Jindal’s campaign was done in less than five months, as he was forced to the sidelines because of a lack of money and almost no political support. In the campaign, Jindal tried everything to garner attention. He took very conservative positions and even aggressively attacked Donald Trump on numerous occasions, but it just made him look foolish.
Not only was Jindal an utter failure as a presidential candidate, he has been an utter failure as a Governor. A new poll shows that Jindal is the second least popular Governor in the nation with a 35% approval rating. The Morning Consult poll found that Jindal earned the disapproval of 60% of Louisiana voters. It was even worse in a recent UNO poll which showed Jindal with only a 20% approval rating and a 70% disapproval rating.
Of course, eight years ago, it all started with high hopes for the young Governor. He was elected in the aftermath of Hurricane Katrina and strong voter disapproval of Governor Kathleen Blanco’s performance during the crisis. In 2003, Blanco defeated Jindal, so four years later, it was a case of buyer’s remorse when voters rewarded Jindal with the job they had previously denied him.
It was soon apparent, however, that Jindal was bored with Louisiana issues and solely interested in pursuing presidential politics. In 2008, he was considered as the vice-presidential running mate for GOP nominee Senator John McCain. In 2009, he was selected as the GOP representative to give a rebuttal to President Obama’s State of the Union address. Unfortunately for Jindal, he bombed in the speech, and it exposed his weakness as a communicator and media presence.
Despite winning re-election as Governor in 2011 and serving as Chairman of the Republican Governor’s Association, Jindal did not pick up much national support. This must have been especially disturbing for Jindal since he traveled extensively to GOP conferences and fundraisers. He was doing everything he could to increase his national profile. For example, he was a regular on Fox News and the other national cable networks.
This publicity came with a steep price tag back home in Louisiana. Voters noticed that Jindal was frequently out of the state and his media appearances were always on national programs and not local Louisiana shows. Also, the Governor did not seem to be solving any of the long term problems in Louisiana. From coastal erosion to poor infrastructure to high crime, Louisiana was not making any progress under Jindal.
While the Governor touted ethics reform, his signature bill was only a partial fix as it did not include the executive branch of government. His much ballyhooed tax reform legislation was dead on arrival at the legislature and in the last session, his legislative initiatives were either ignored or defeated.
He completely switched positions on Common Core, after pushing through members of BESE who supported the program. Jindal’s last session was maybe his worst as Governor as the budget woes were fully exposed. In previous years, Jindal used non-recurring money to fill budget holes, but this year, such accounting tricks were not as easily available, so he had to approve a mix of increased fees and taxes. The end result was a total of $800 million in new taxes, the largest increase in Louisiana history.
Currently, the state still faces a higher education crisis with an impending shortfall in the TOPS college scholarship program and a budget crisis with massive shortfall in the Medicaid program. Jindal’s solutions have been panned by both candidates running to be his successor.

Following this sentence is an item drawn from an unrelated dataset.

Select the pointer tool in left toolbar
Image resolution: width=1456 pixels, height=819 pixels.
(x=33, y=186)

At this point, his only true supporters seem to be his family and those on his payroll. After eight years of neglect, he will laughably embark on a statewide tour before his term ends, but it will only remind Louisiana voters that Jindal has been an absentee Governor. Eight weeks of work will not make up for two failed terms.

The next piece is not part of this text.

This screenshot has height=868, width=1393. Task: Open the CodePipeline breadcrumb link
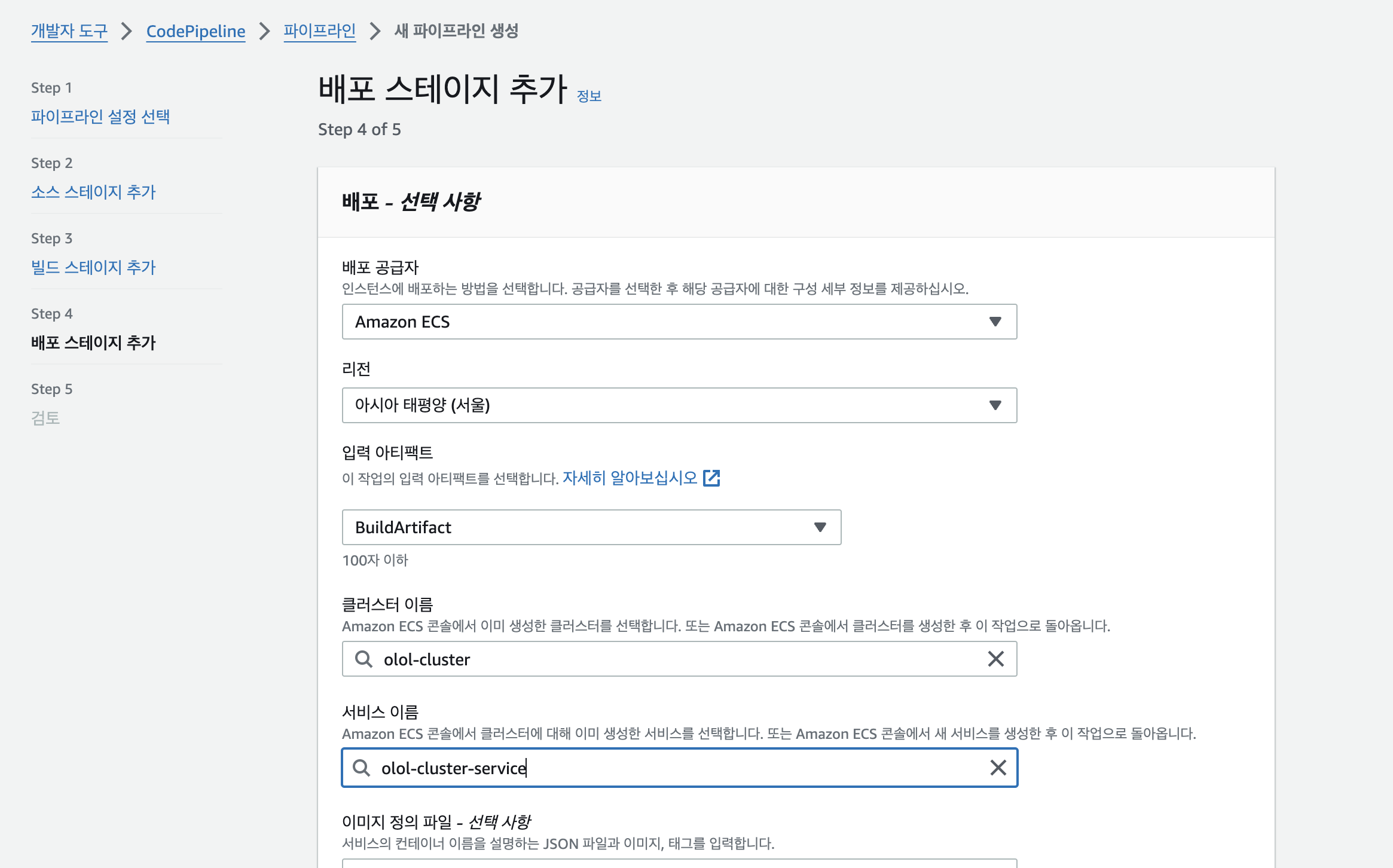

As voters look back at Jindal they will be reminded of the great expectations and the crushing disappointments. He will exit office with a large deficit, even though he inherited a $1 billion budget surplus. Louisiana has the 10th highest unemployment rate in the nation and with oil prices continuing to drop; the job losses will undoubtedly mount.
His successor needs to pick up the many pieces that Jindal has left him. It will be a very tough task thanks to Governor Jindal who officially leaves office onJanuary 11, 2016.
The one silver lining to this debacle is that Bobby Jindal is so unpopular he will never be able to get elected to any political office in Louisiana again. At least the political career of the greatest disappointment in Louisiana political history is almost over.